# Items from a data source
════
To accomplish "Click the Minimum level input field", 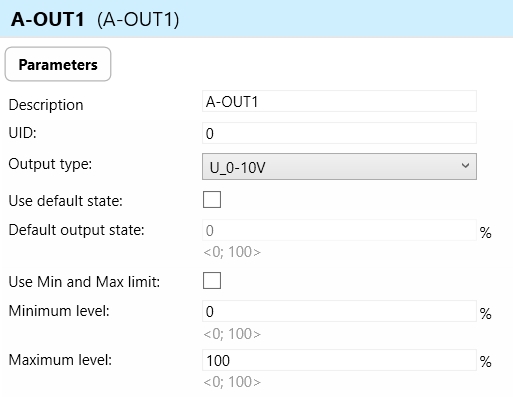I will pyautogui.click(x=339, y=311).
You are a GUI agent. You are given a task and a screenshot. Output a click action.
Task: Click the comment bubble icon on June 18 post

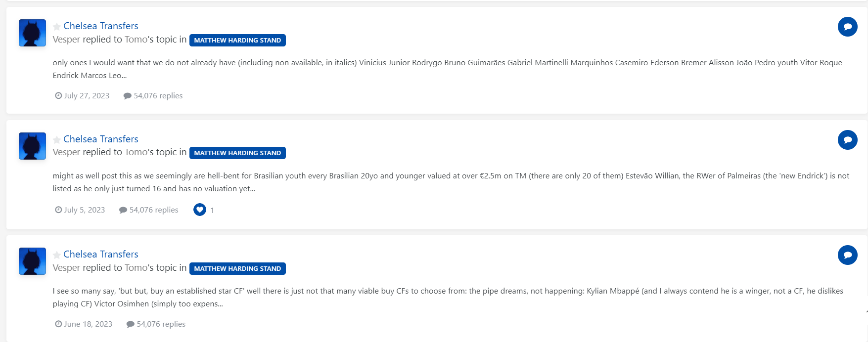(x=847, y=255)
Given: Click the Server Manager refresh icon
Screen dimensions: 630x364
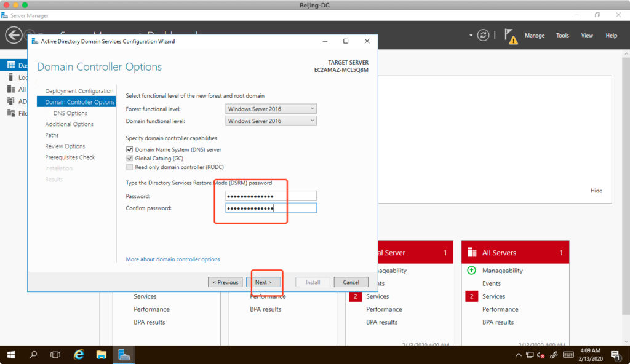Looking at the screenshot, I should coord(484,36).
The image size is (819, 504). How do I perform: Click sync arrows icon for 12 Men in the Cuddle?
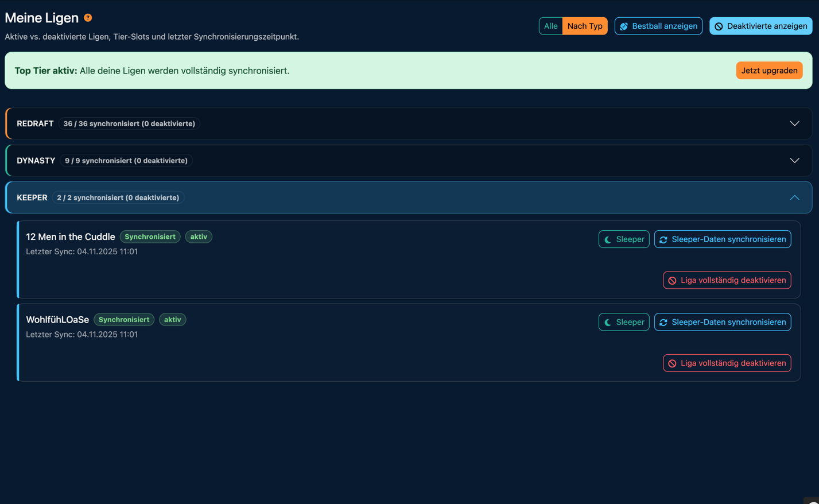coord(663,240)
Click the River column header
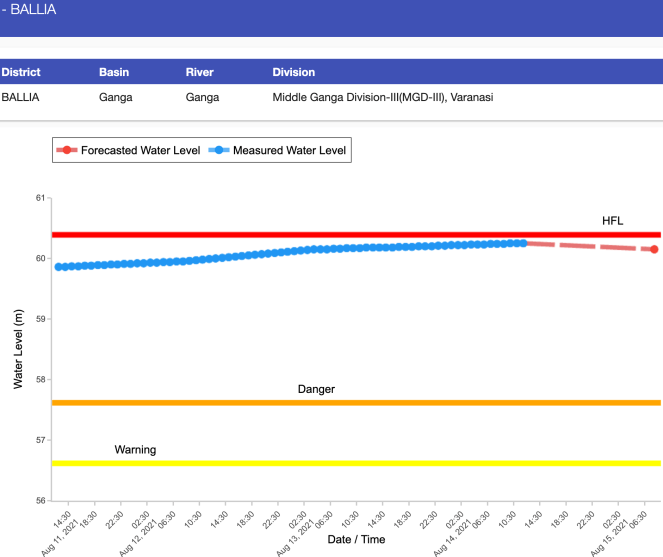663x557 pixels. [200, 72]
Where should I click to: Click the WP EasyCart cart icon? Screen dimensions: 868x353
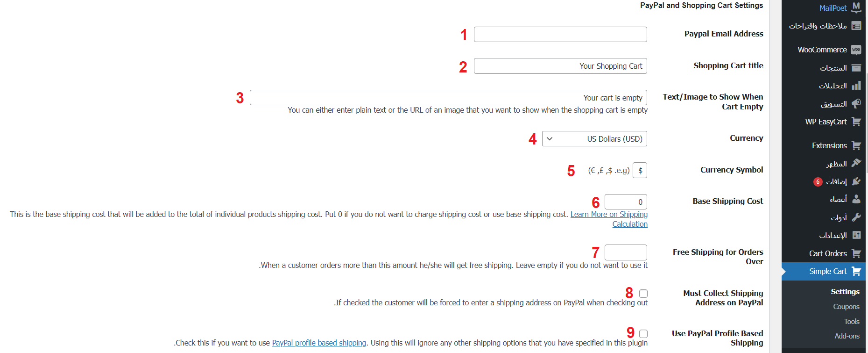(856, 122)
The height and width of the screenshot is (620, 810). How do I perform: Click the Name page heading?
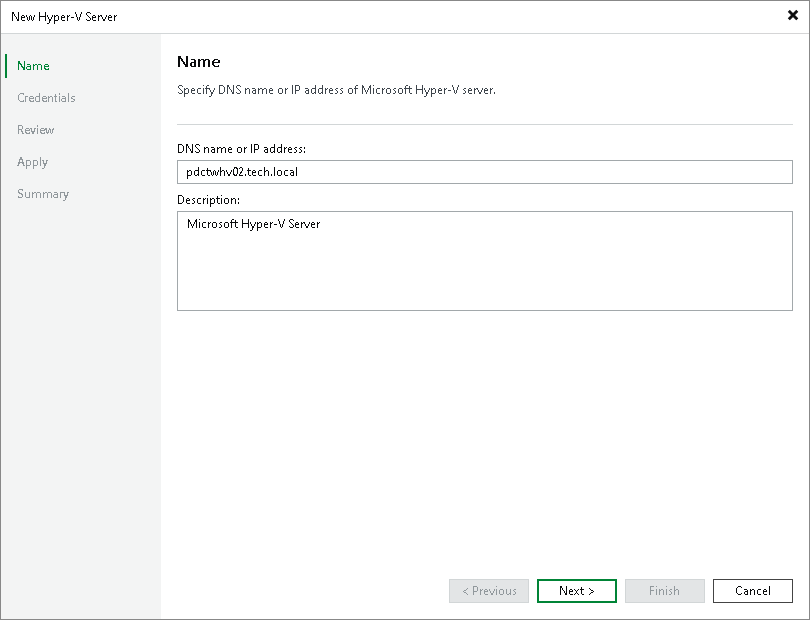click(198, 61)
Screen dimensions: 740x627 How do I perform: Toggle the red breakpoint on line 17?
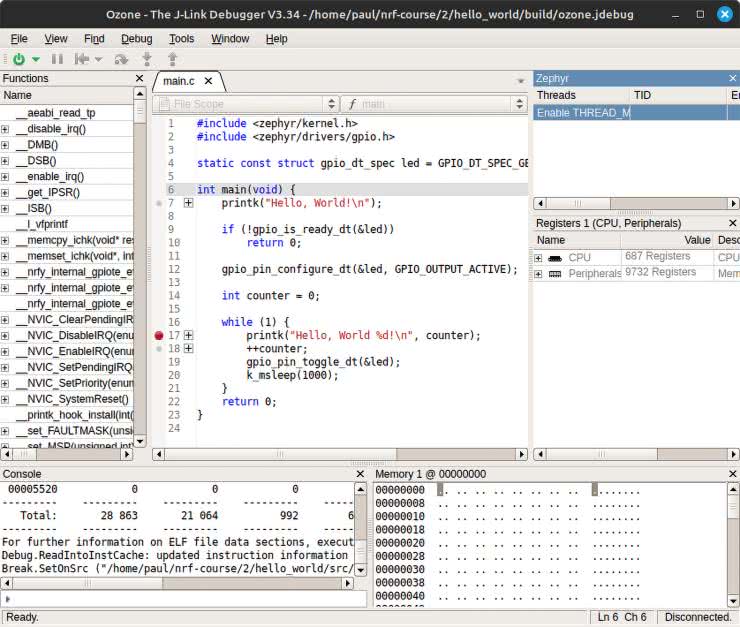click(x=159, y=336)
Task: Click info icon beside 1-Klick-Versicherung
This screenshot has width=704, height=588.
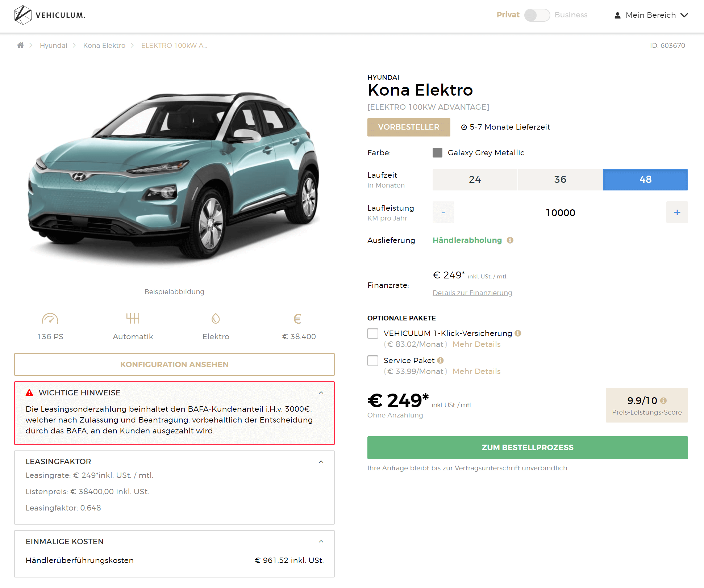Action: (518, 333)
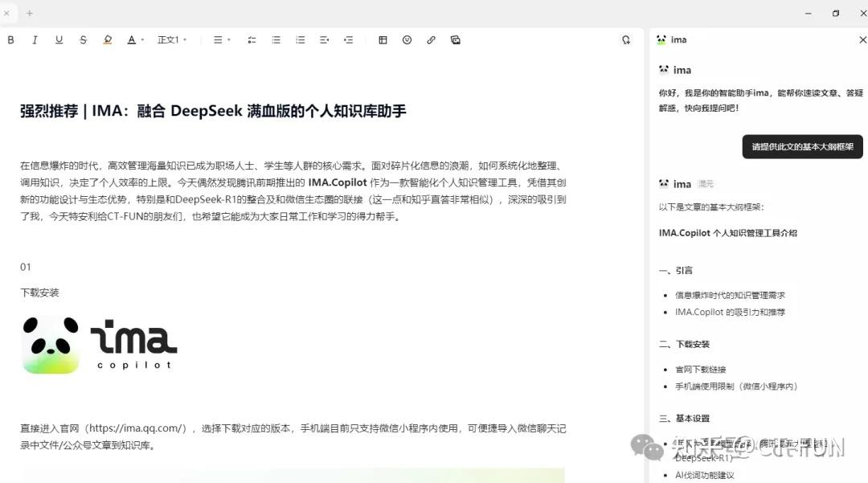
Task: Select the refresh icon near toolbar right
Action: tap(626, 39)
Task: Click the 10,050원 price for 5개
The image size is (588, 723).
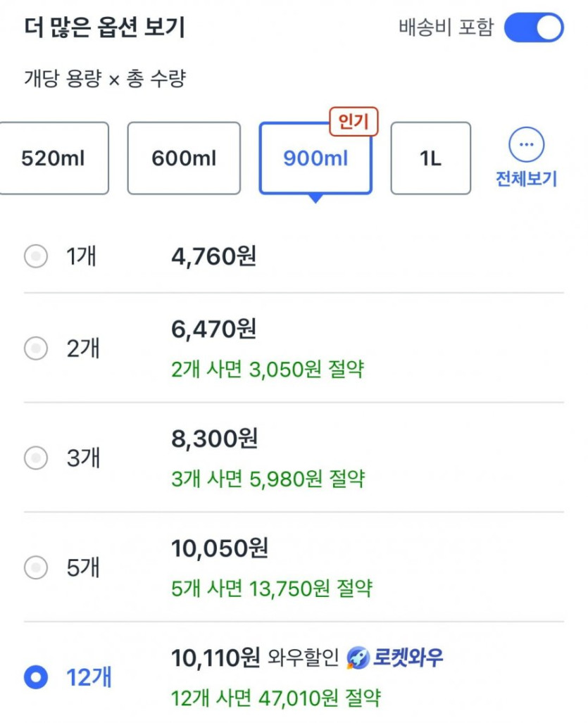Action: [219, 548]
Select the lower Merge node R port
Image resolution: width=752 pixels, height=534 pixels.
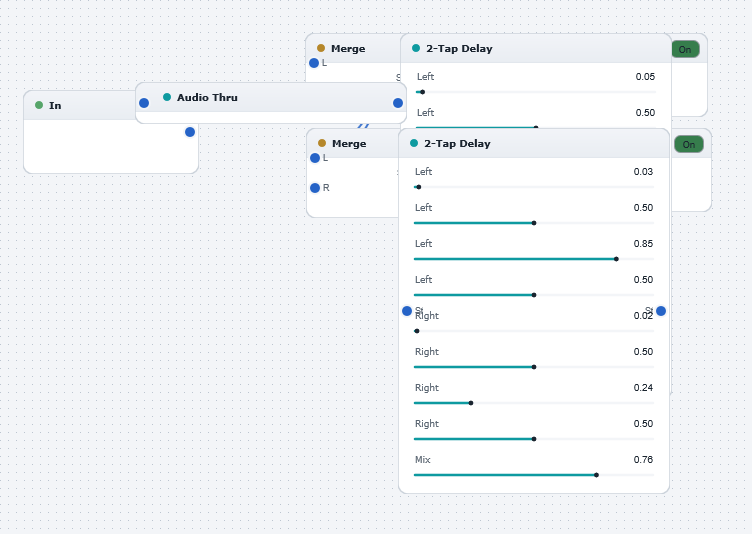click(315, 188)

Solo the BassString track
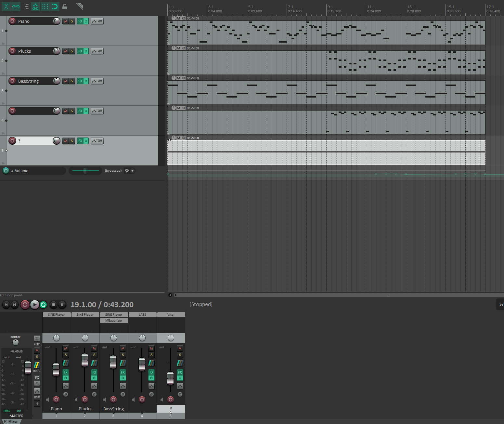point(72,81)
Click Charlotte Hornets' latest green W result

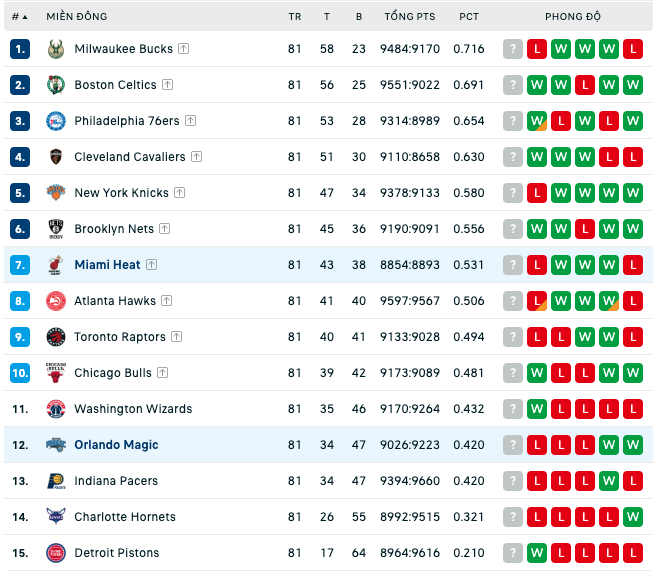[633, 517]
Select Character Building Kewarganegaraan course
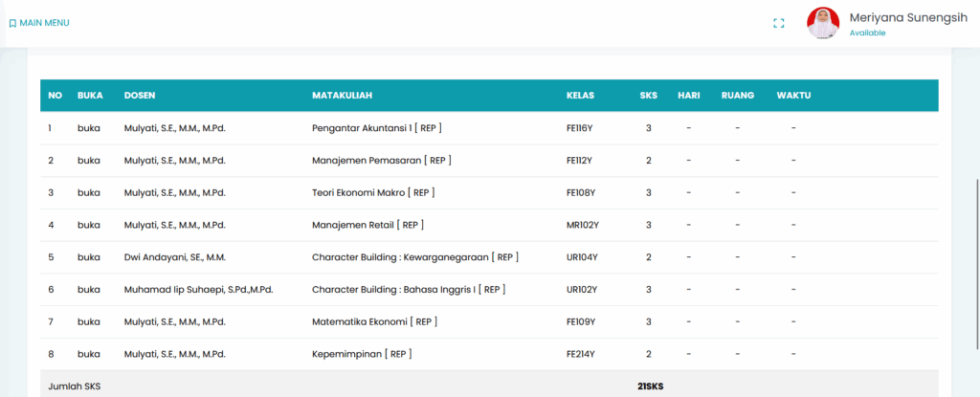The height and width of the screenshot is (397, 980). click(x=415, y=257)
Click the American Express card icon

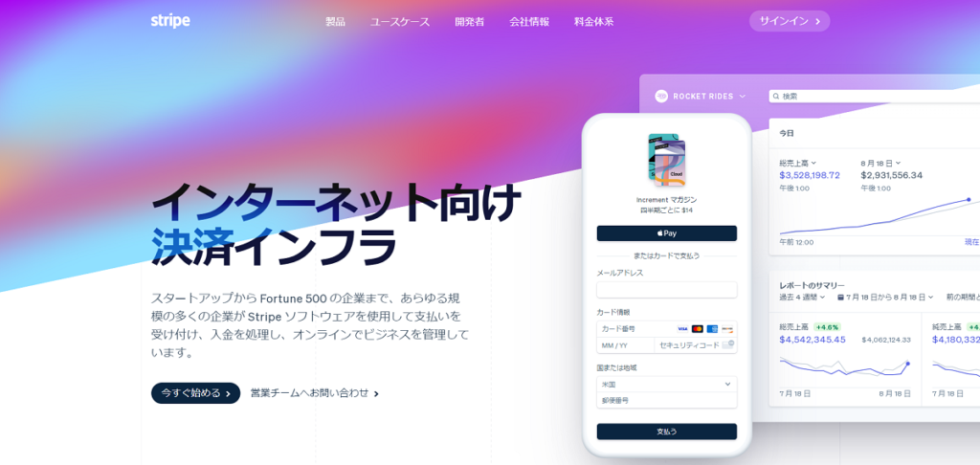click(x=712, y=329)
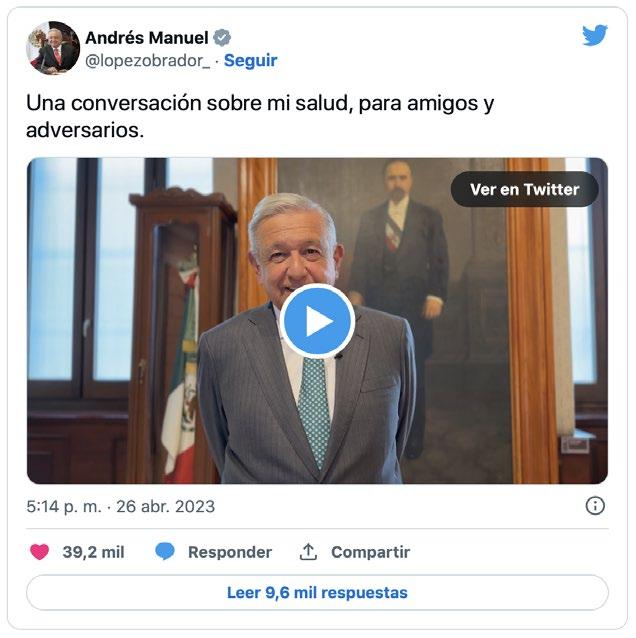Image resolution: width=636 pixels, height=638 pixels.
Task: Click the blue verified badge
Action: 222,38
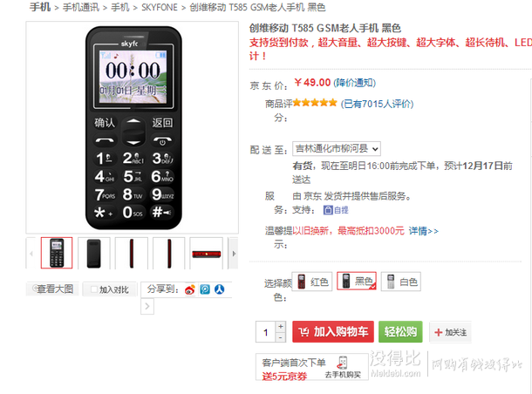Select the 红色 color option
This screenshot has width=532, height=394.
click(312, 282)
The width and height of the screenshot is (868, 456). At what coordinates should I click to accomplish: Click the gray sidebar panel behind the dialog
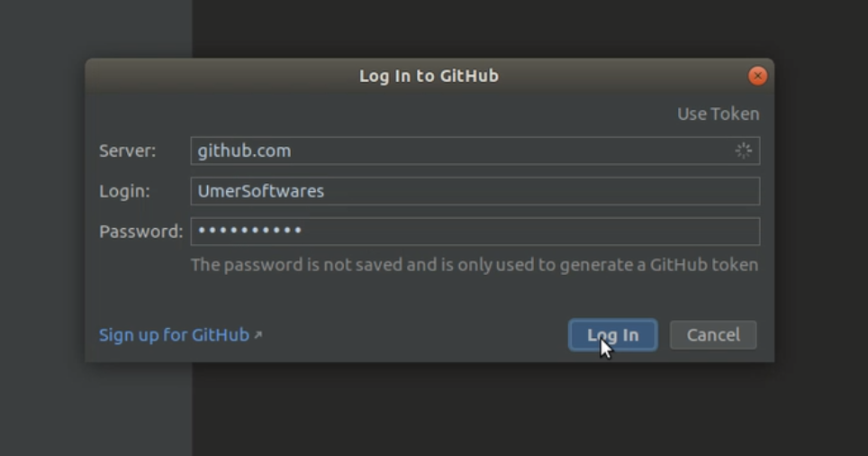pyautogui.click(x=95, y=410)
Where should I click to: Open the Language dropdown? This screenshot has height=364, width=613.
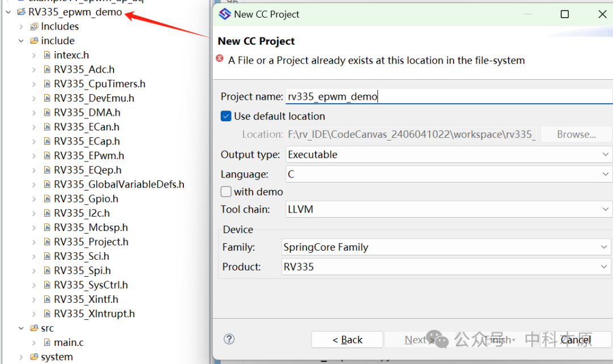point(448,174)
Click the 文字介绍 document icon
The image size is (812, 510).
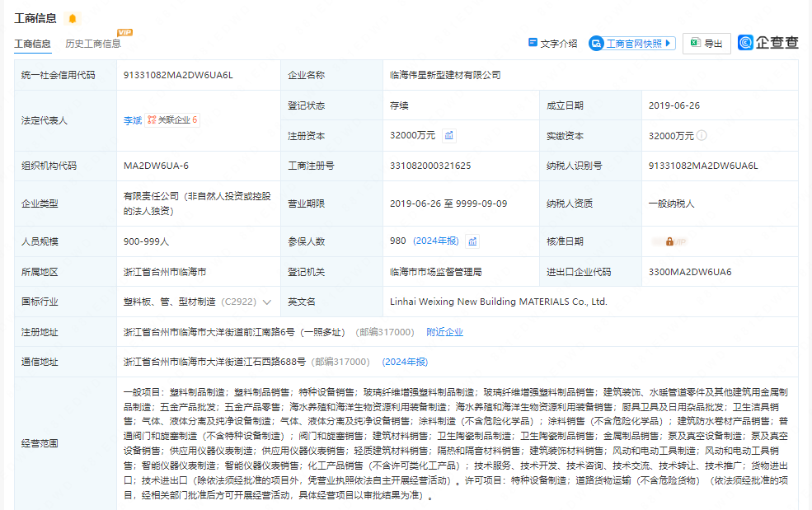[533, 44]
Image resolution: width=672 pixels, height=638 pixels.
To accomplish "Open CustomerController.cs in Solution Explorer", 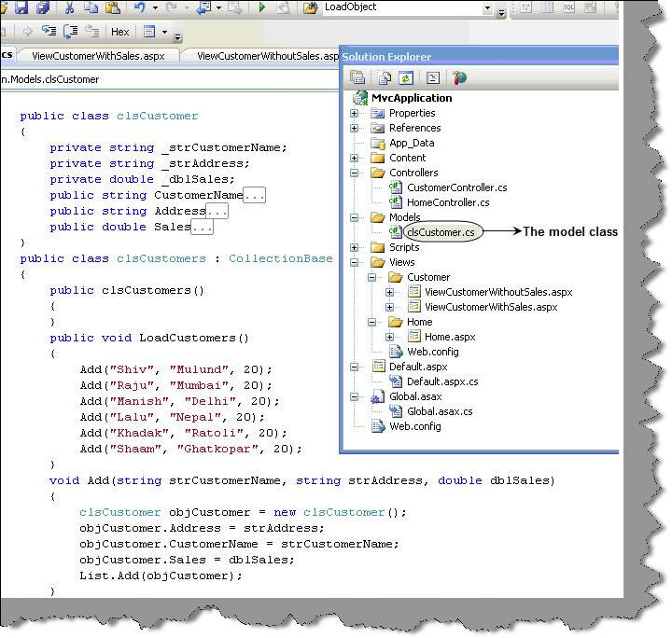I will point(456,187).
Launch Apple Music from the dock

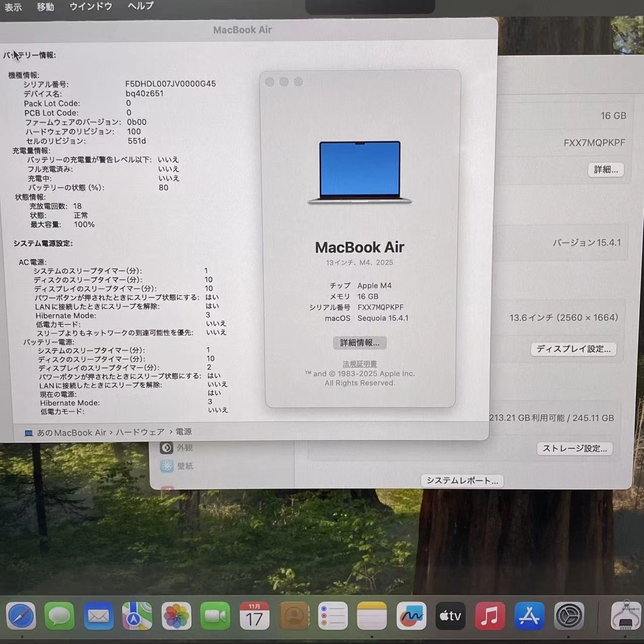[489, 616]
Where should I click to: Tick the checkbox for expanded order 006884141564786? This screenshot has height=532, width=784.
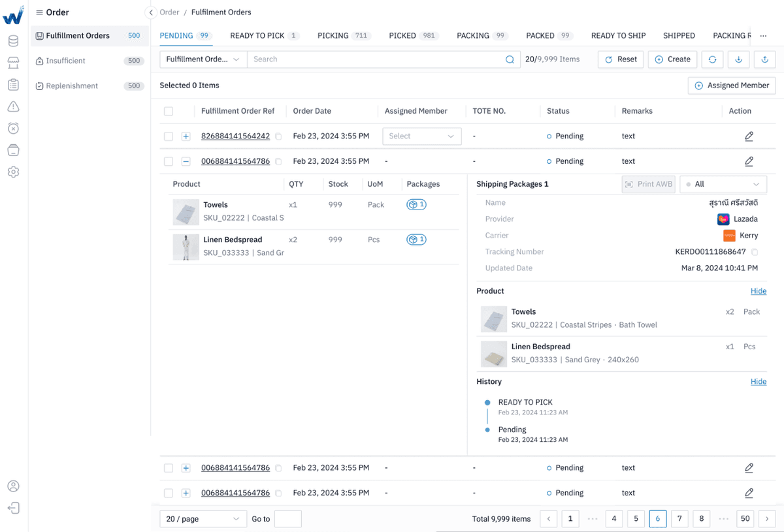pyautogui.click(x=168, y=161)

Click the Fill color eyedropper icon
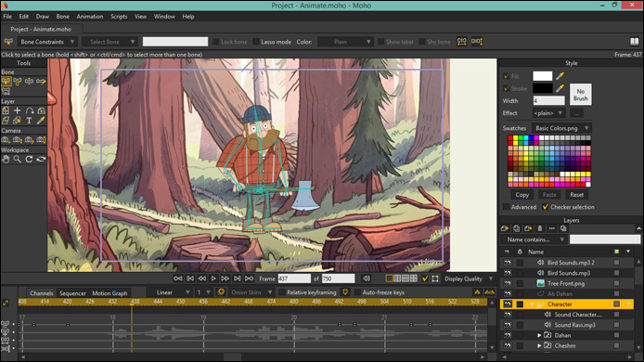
════
# EXERCISE PROMPT
Your answer should be the lines above, word for word, from the line with "Click the River column header" through the line with "Task: Click info", minus the pictures.

# REPLY TO THE TASK
Click the River column header
663x557 pixels. [200, 72]
Where should I click to: Click the WP EasyCart cart icon? Screen dimensions: 868x353
(856, 122)
The height and width of the screenshot is (620, 810). How do I perform: Click the Name page heading?
click(198, 61)
Screen dimensions: 740x627 How do I perform: Toggle the red breakpoint on line 17?
click(x=159, y=336)
Task: Click info icon beside 1-Klick-Versicherung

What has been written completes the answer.